Cosa sta succedendo al petrolio? E cosa ancora potrebbe succedere nei prossimi giorni-mesi? Ovviamente è più semplice rispondere alla prima domanda ma anche sulla seconda è possibile fare alcune ipotesi di scenario. L’opinione prevalente è che la caduta non è ancora arrivata a fine percorso e nello scenario peggiore potrebbe sprofondare anche sotto i 30 dollari.

Un crollo verticale

Basta osservare la curva del Wti (West Texas Intermediate, il greggio di riferimento Usa) per visualizzare con estrema chiarezza il crollo verticale dei prezzi dai massimi di giugno (62 dollari contro gli 80 circa di un anno fa). Oggi il Wti viaggia ancora in calo sotto i 42 dollari al barile, ai minimi da 6 anni e mezzo, e non sembra avere ancora toccato il fondo. La curva del Brent (il greggio di riferimento per l’Europa) è meno verticale, nondimeno la discesa è chiara ed evidente: da 67 dollari oggi è rotolato sotto i 50 (e un anno fa i prezzi viaggiavano a 110-115 dollari al barile). Ad innescare le vendite odierne sono anche i dati sull’economia Giapponese più debole del previsto ma altri dati strutturali influenzano gli investitori.

Sale il surplus e l’Opec aumenta la produzione

In particolare sono due i fattori che stanno ulteriormente influenzando gli operatori. Da un lato l’annuncio dato dal ministro del petrolio iraniano Bijan Namdar Zanganeh  che l’Iran è pronto a far ripartire la produzione e che a una settimana dalla rimozione delle restrizioni all’export il Paese potrebbe immettere sul mercato 500.000 barili giorno. Cifre da prendere con cautela ma che danno comunque il senso delle intenzioni iraniane. Sempre il rappresentante iraniano nell’Opec, Mahdi Asali – ripreso da Bloomberg – ha inoltre detto che l’Opec potrebbe portare la produzione del cartello a 33 milioni di barili, dopo la fine delle sanzioni, raggiungendo un record assoluto da sempre (a luglio la media è stata di 31,5 milioni di barili in base ai dati Opec).  Secondo i dati Bloomberg, il mercato petrolifero mondiale registra già un surplus di 3  milioni di barili, con Iraq e Arabia Saudita responsabili della sovrapproduzione degli ultimi 6 mesi.

Dal fronte Usa (che è il maggior consumatore mondiale di petrolio) arriva poi la notizia che, per la quarta settimana consecutiva, aumenta il numero delle piattaforme di trivellazione shale.
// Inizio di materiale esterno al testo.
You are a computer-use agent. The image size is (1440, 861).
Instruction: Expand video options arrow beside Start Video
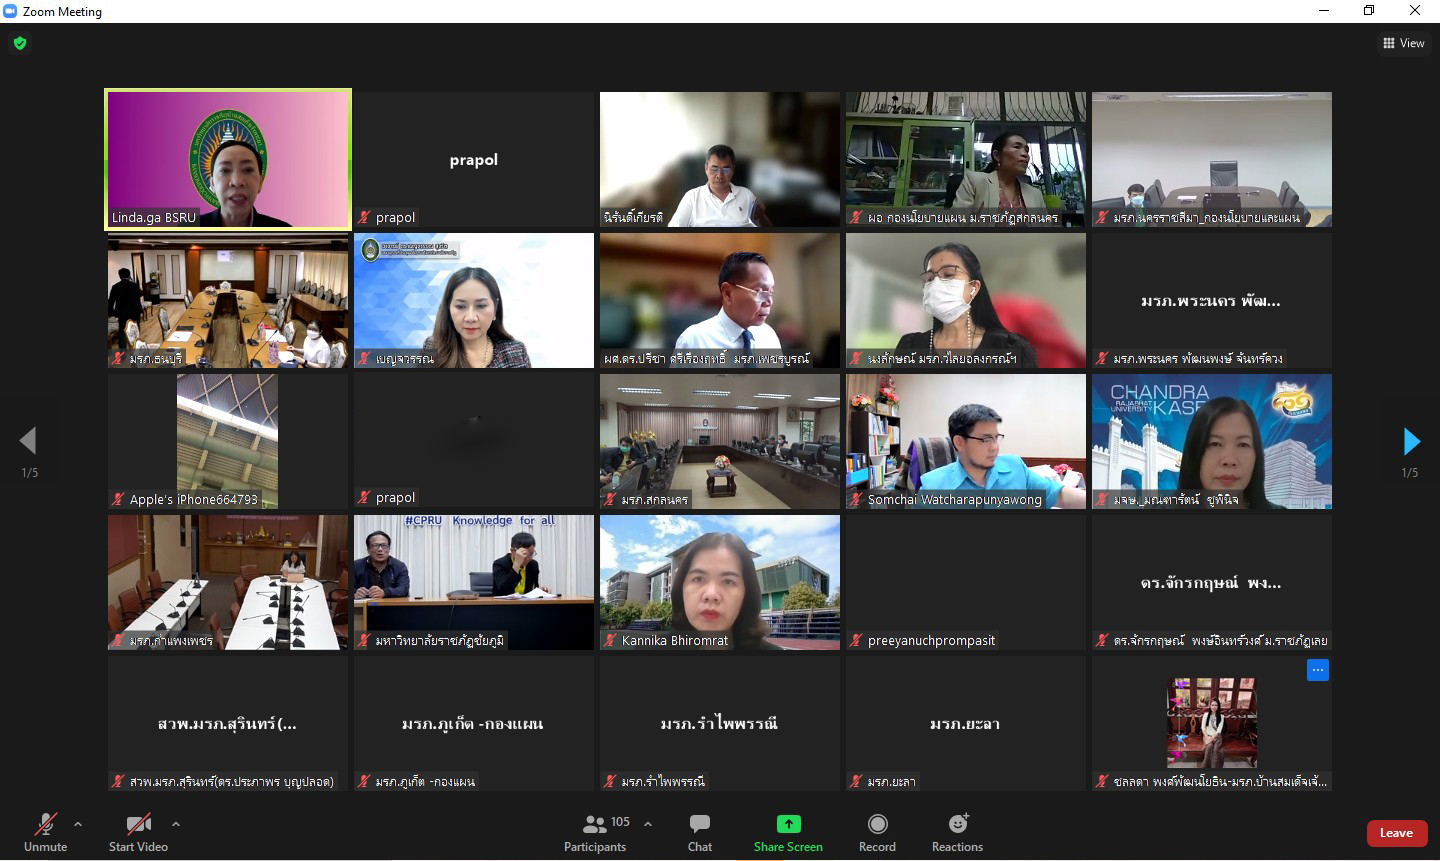coord(176,824)
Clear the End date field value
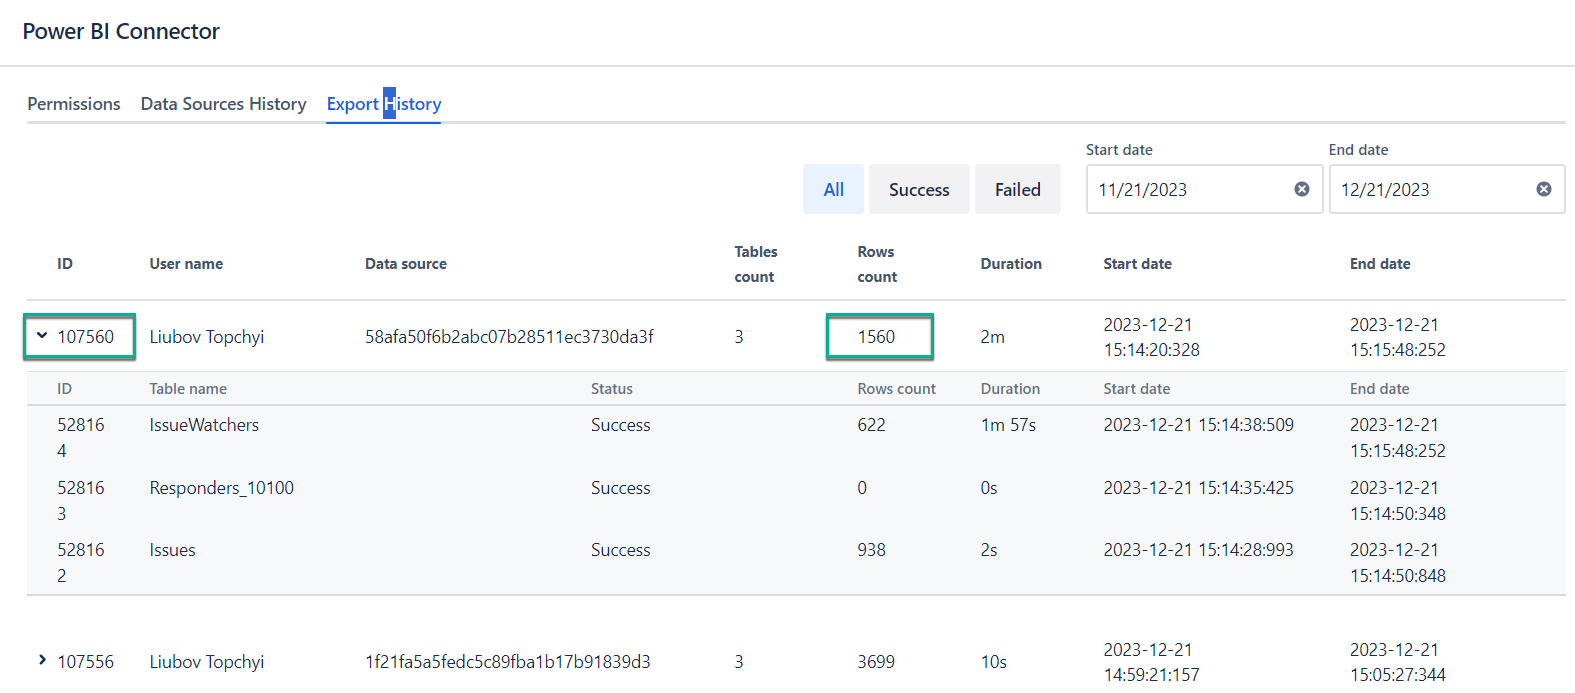The width and height of the screenshot is (1575, 693). pyautogui.click(x=1543, y=189)
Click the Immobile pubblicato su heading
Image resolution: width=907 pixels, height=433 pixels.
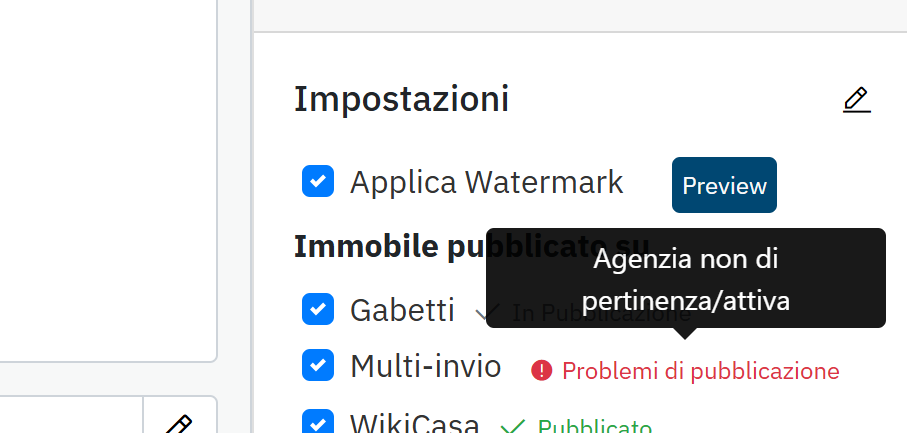pyautogui.click(x=390, y=247)
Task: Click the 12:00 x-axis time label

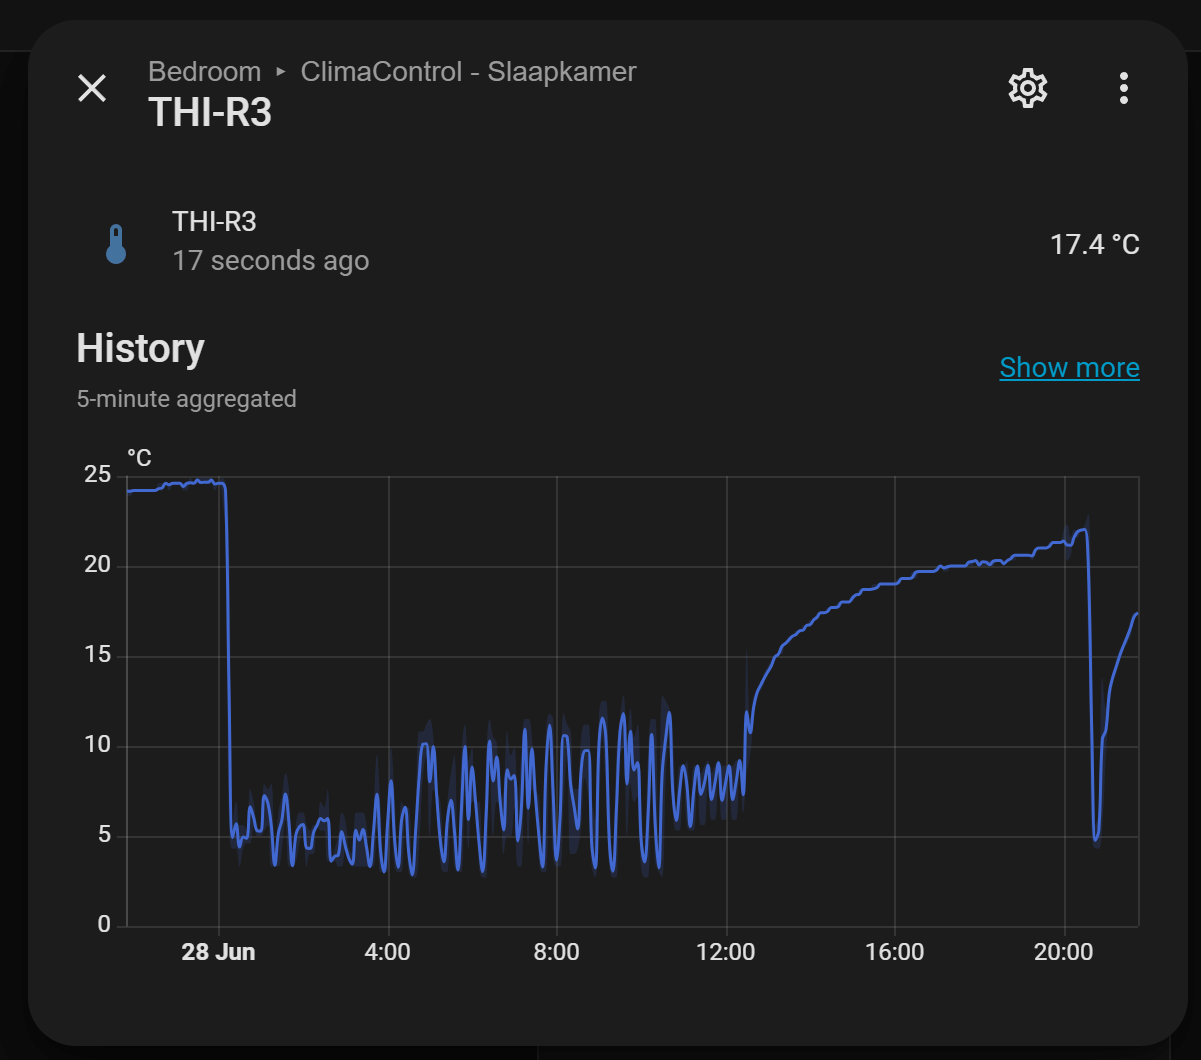Action: coord(726,952)
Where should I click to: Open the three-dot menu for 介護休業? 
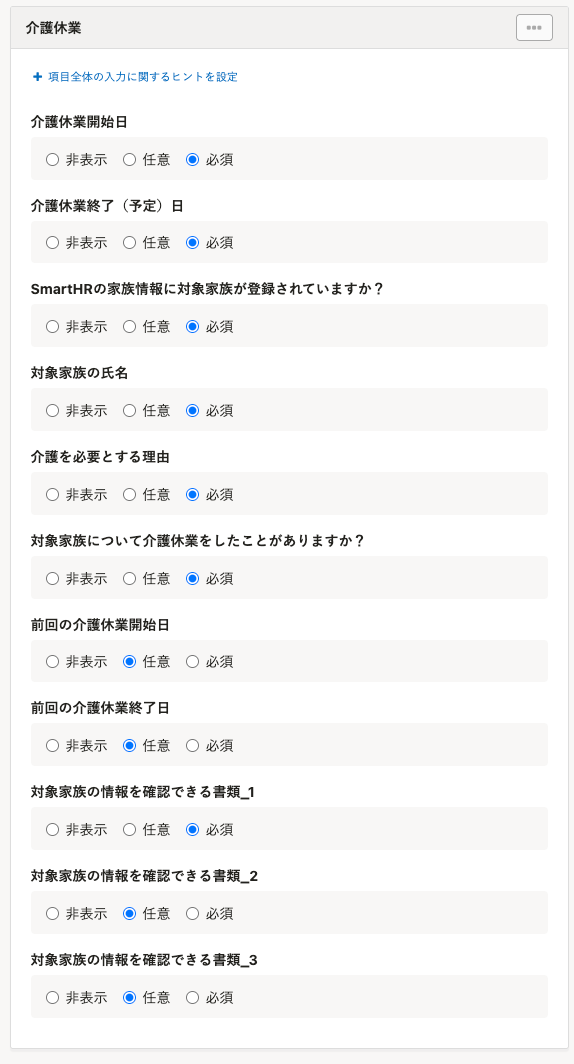click(x=534, y=28)
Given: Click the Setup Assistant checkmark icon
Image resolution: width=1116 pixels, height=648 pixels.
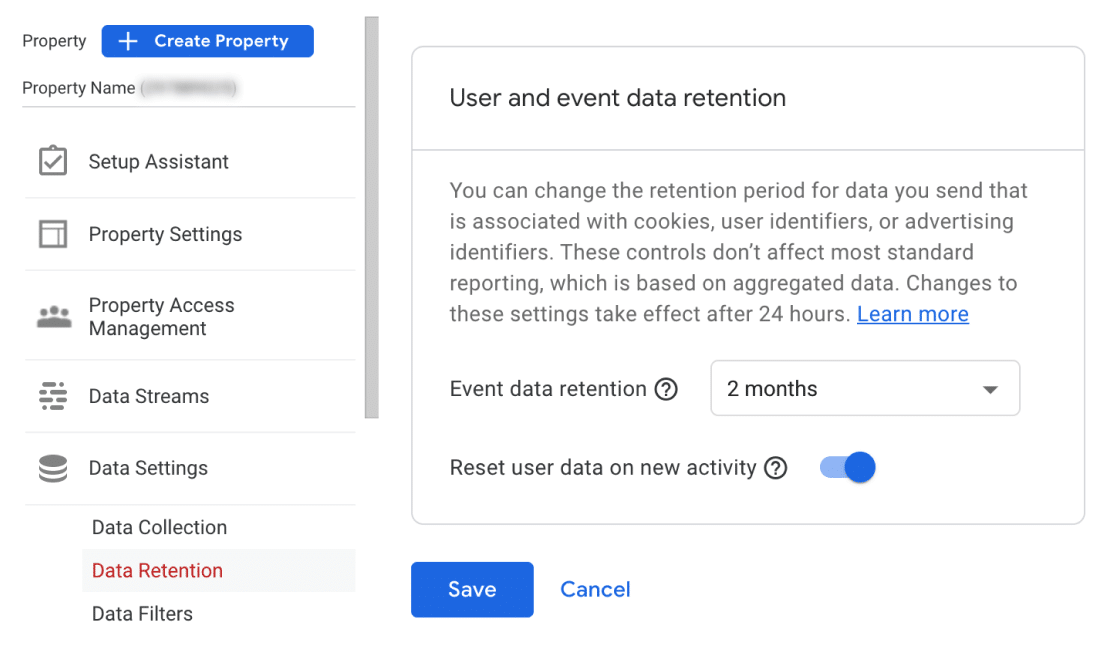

Baker Hughes ha riferito che isono salite a 672 nonostante la cifra totale sia scesa del 60% rispetto a dicembre 2014. Dalle compagniae americane, tra cui ExxonMobil e ConocoPhilips, cresce inoltre la pressione sul governo di Washoington per eliminare le restrizioni all’export. E secondo quanto ha fatto sapere Petroleos Mexicanos, gli Stati Uniti hanno autorizzato l’uscita di petrolio verso il Messico, dopo un divieto quarantennale e si preparano a scambiare oltre 100.000 barili di light oil contro il Mexican crude più pesante.

Le previsioni 

Citigroup ha ridotto le stime per il Wti a 48 dollari sia per quest’anno che per il prossimo ma non esclude un ulteriore ribasso del 30% che farebbe scivolare i prezzi a 30 euro a fine anno.  «L’euforia dell’Opc circa la sua capacità di vincere la guerra delle quote di mercato potrebbe essere un fattore chiave – ha spiegato Edward Morse, il capo della ricerca sulle commodities di Citigroup – insieme a uno scenario geopolitico benevolo sul fronte dell’offerta».

C’è chi si spinge anche oltre come Gary Shilling, a capo dell’omonima casa d’investimento. Le sue stime indicano un petrolio a 20 dollari al barile, o anche sotto. Questo perché a suo avviso la guerra tra i Paesi produttori li spingerà a pompare greggio fino a quando i prezzi non scenderanno al di sotto dei costi di produzione.